Bix Beiderbecke : Volume 3 - 1927 (Masters Of Jazz). Ce cornettiste blanc, à la sonorité dénuée de vibrato, injecte un peu de romantisme européen dans le jazz hot et annonce, avec 20 ans d'avance, l'esthétique cool. Ce disque comprend le fascinant In A Mist enregistré au piano solo ainsi que les six chefs-d'oeuvre gravés en sextette sous le nom de Bix And His Gang.
Louis Armstrong : Vol. IV - Louis Armstrong And Earl Hines (CBS). La collection de ces enregistrements de 1928 par le second Hot Five d'Armstrong compte parmi ses plus grandes oeuvres. Weather Bird, splendide duo avec le piano d'Earl Hines, et le célèbre West End Blues sont inclus. (Louis Armstrong : 1925 - 1928)
Duke Ellington And His Orchestra : Early Ellington 1927 - 1934 (RCA Bluebird). Parce qu'il faut en choisir un dans l'abondante discographie d'Ellington. Celui-ci comprend tous les titres marquants de la première période ellingtonienne : Black And Tan Fantasy, The Mooche, Creole Love Call, Solitude, Black Beauty .... (Swing & Big Bands)
Fats Waller : The Very Best of Fats Waller 1929 - 1943 (RCA). Un survol de la carrière du pianiste chanteur qui compile ses meilleurs titres comme Ain't Misbehavin', Honeysuckle Rose, Hanful Of Keys, Joint Is Jumpin' ou Squeeze Me. Larger than life!

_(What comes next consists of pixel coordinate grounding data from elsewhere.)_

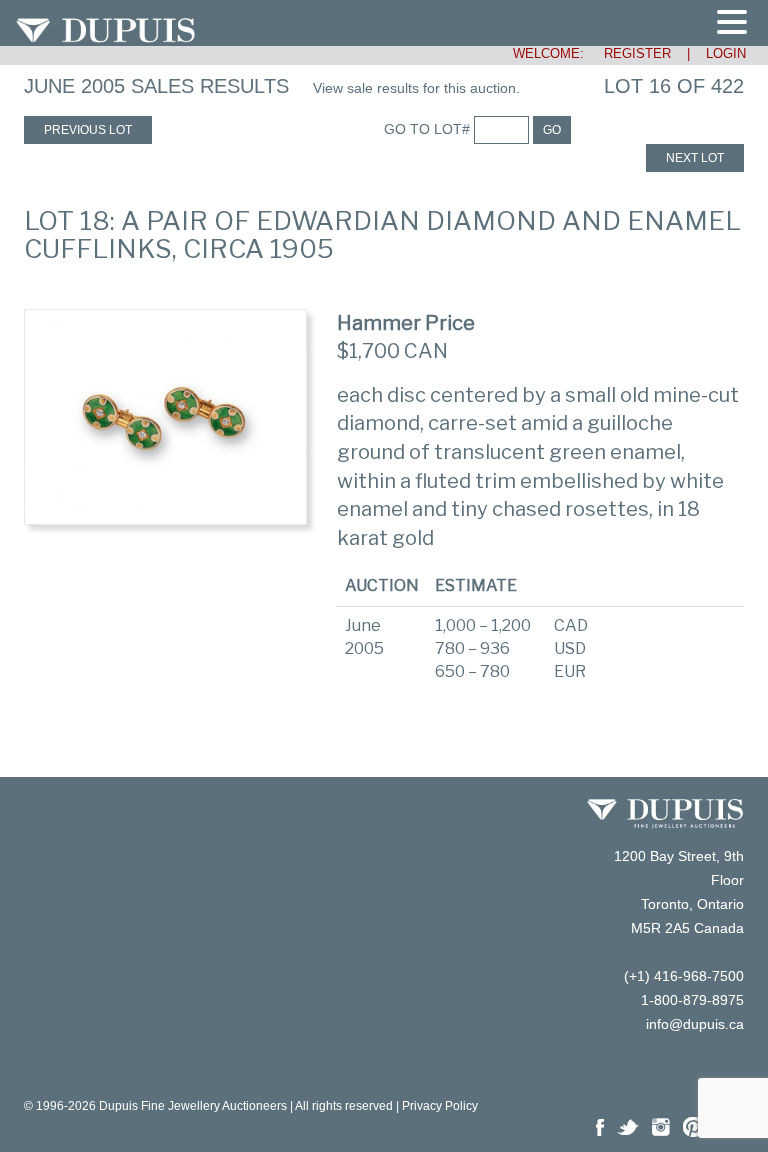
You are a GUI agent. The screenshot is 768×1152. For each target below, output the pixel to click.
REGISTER (629, 53)
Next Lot (695, 158)
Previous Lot (88, 130)
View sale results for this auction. (416, 88)
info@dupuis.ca (695, 1024)
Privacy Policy (440, 1106)
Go (552, 130)
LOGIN (726, 53)
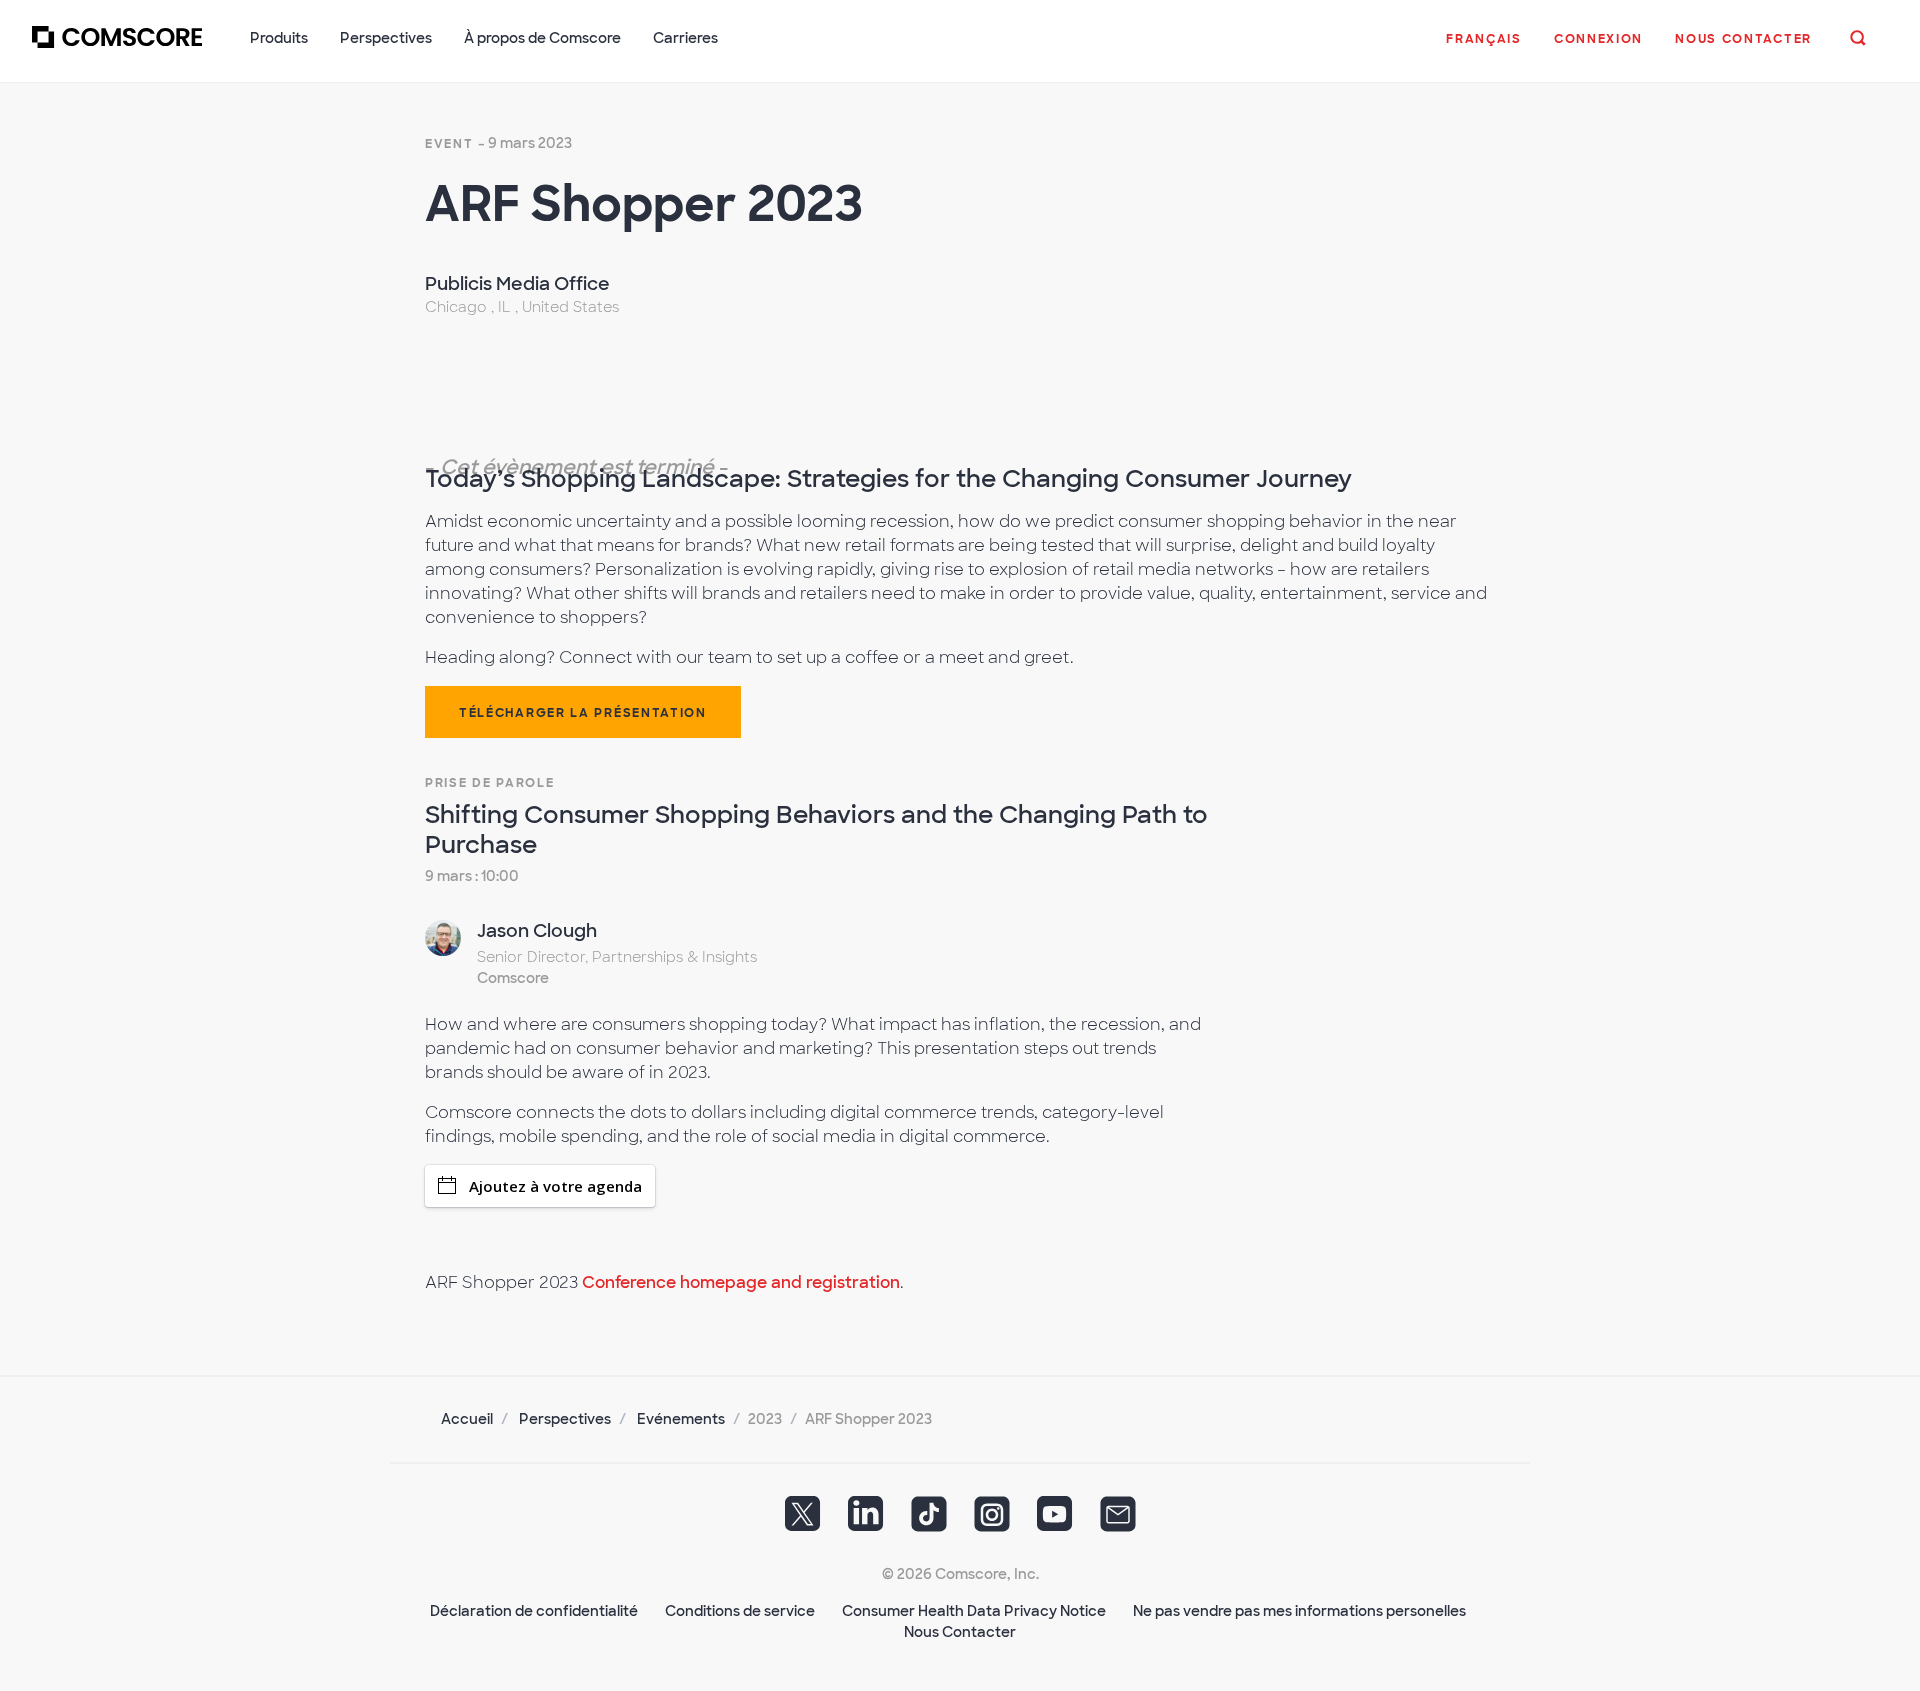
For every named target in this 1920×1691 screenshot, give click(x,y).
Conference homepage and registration (741, 1282)
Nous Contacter (960, 1632)
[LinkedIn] (866, 1520)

Django Reinhardt : The Quintessence 1934 - 1943 (Frémeaux & Associés). Virtuose inégalable, Django mélange le folklore tsigane au jazz et, en compagnie de Stéphane Grappelli, invente un style profondément original. Cette compilation offre le meilleur de celui qui, avec Charlie Christian, reste la première référence de tous les guitaristes.
Billie Holiday : Volume 4, 1937 (Masters of Jazz). Billie, en compagnie de Lester Young, enregistra cette année-là une foule de chansons qu'elle n'avait pas écrites mais qui lui appartiendraient désormais : Me Myself And I, Mean To Me, My Man ....

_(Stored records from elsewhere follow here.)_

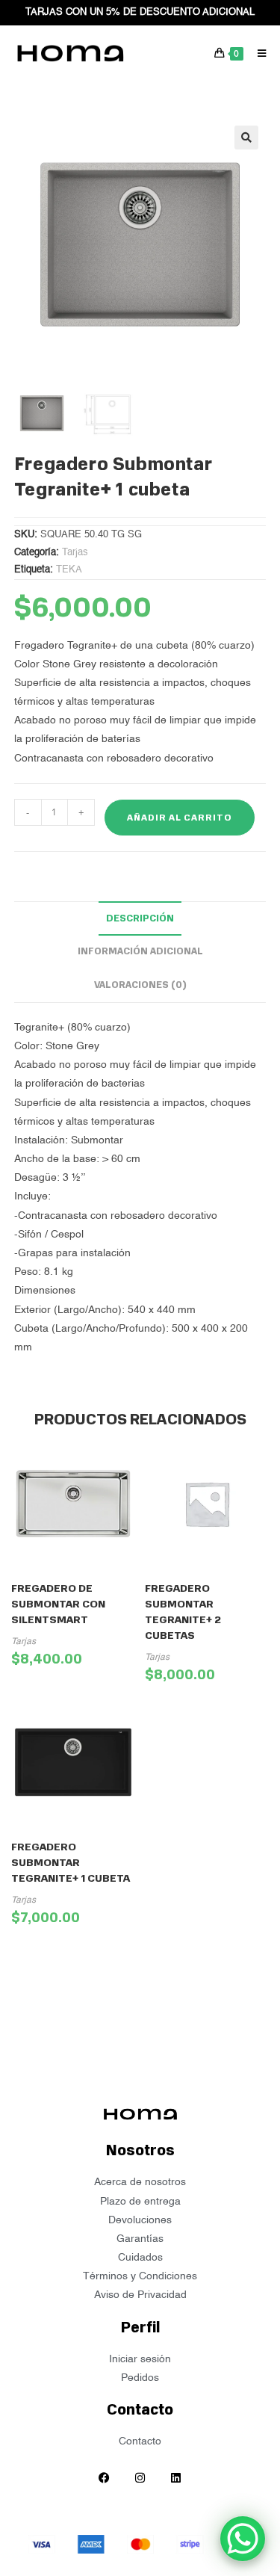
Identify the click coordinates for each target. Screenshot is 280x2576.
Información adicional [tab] (140, 951)
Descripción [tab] (140, 918)
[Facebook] (104, 2477)
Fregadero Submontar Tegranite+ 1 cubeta (70, 1862)
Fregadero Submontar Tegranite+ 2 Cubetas (183, 1612)
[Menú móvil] (256, 53)
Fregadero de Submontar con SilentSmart (58, 1604)
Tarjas (75, 552)
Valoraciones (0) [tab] (140, 984)
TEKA (69, 570)
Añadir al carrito (179, 818)
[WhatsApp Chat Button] (242, 2538)
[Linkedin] (176, 2477)
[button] (246, 137)
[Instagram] (140, 2477)
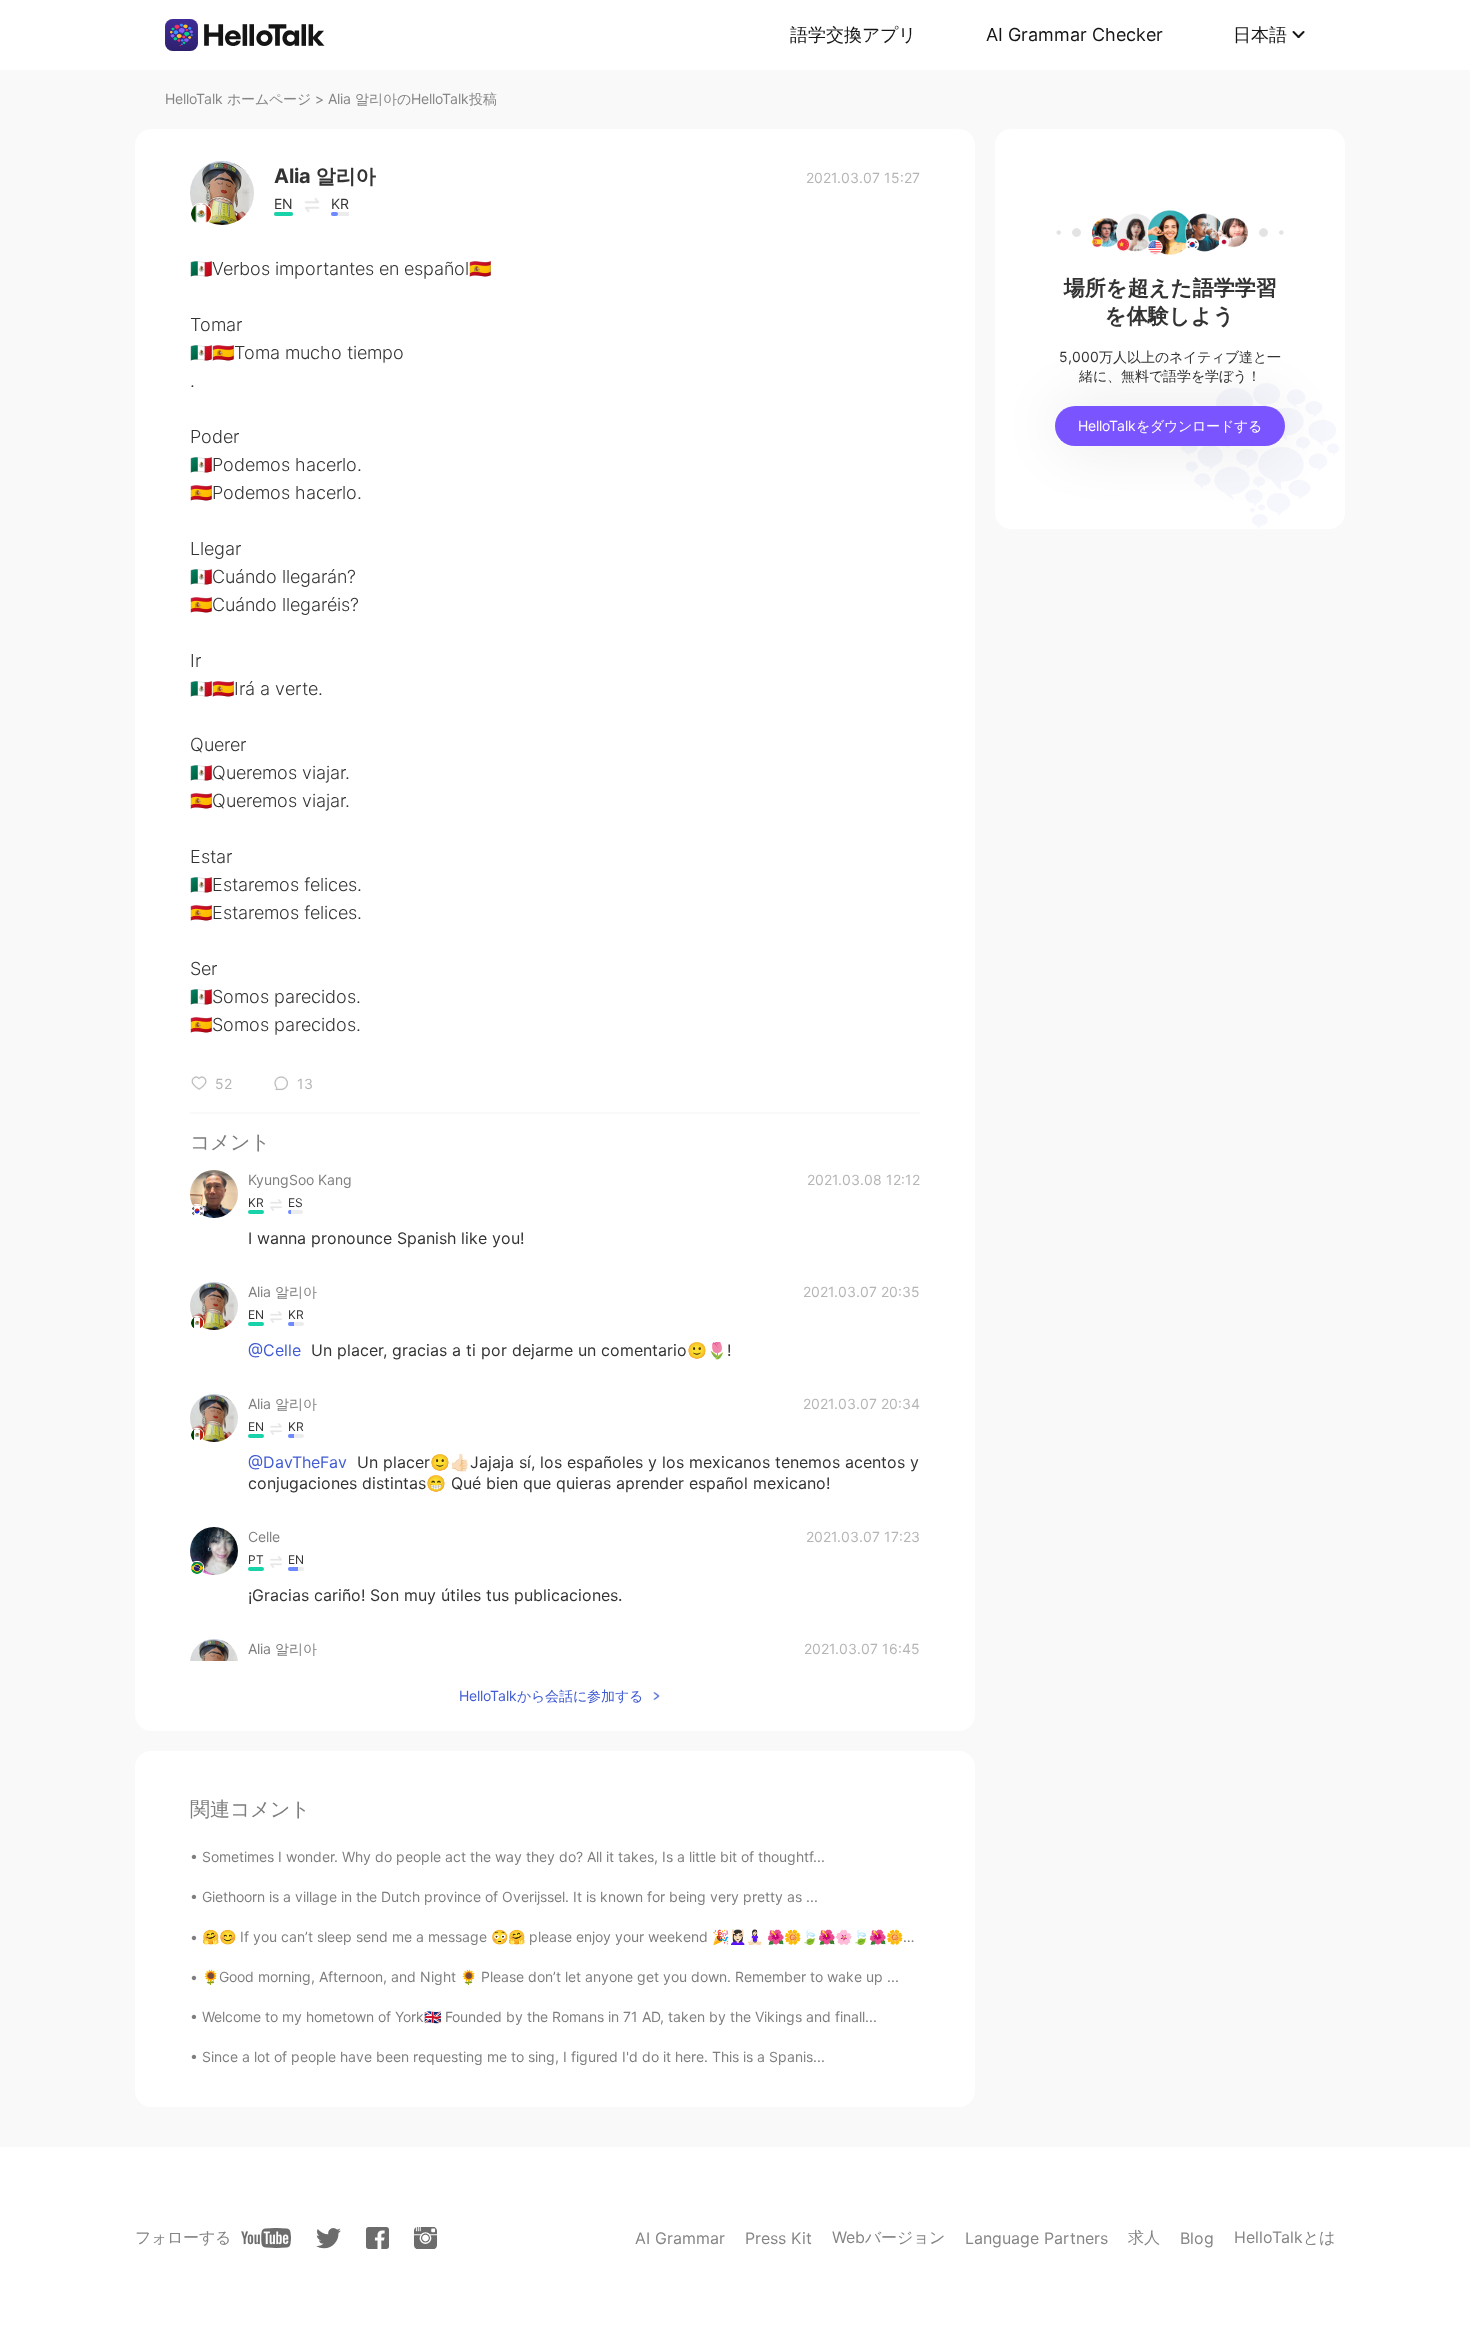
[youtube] (266, 2238)
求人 (1144, 2237)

Lionel Hampton : Hot Mallets Vol. 1 (RCA Bluebird), 1937 - 1939. Le vibraphoniste s'entoure des plus fameux solistes de l'époque et grave ainsi, avec des combos d'un jour, des dizaines de faces exceptionnelles par leur swing intense. A noter sur quelques unes d'entre elles, la présence du jeune Dizzy Gillespie encore sous l'influence de Roy Eldridge. (Swing & Big Bands)
Benny Goodman : The Famous 1938 Carnegie Hall Jazz Concert (CBS). Le témoignage d'un événement historique : le sacre du Roi du Swing au Carnegie Hall le 16 janvier 1938. Avec Lionel Hampton, Count Basie, Lester Young et beaucoup d'autres.
Charlie Christian : The Genius Of The Electric Guitar (Masters Of Jazz), 1939 - 1941. Excellent accompagnateur et soliste inspiré, ce guitariste météorique a quand même eu le temps de prouver, qu'avec du talent, la guitare électrique pouvait désormais dialoguer à égalité avec les cuivres, les anches et le piano. Till Tom Special, Solo Flight et Air Mail Special sont repris sur cette compilation. (Préhistoire de la guitare Jazz : 1920 - 1942)
Coleman Hawkins : Body And Soul 1939 - 1956 (RCA, édition de 1996). L'évolution sur 19 titres du premier grand saxophoniste ténor de l'histoire du jazz depuis la fameuse version de Body And Soul gravée le 10 novembre 1939. (Coleman Hawkins)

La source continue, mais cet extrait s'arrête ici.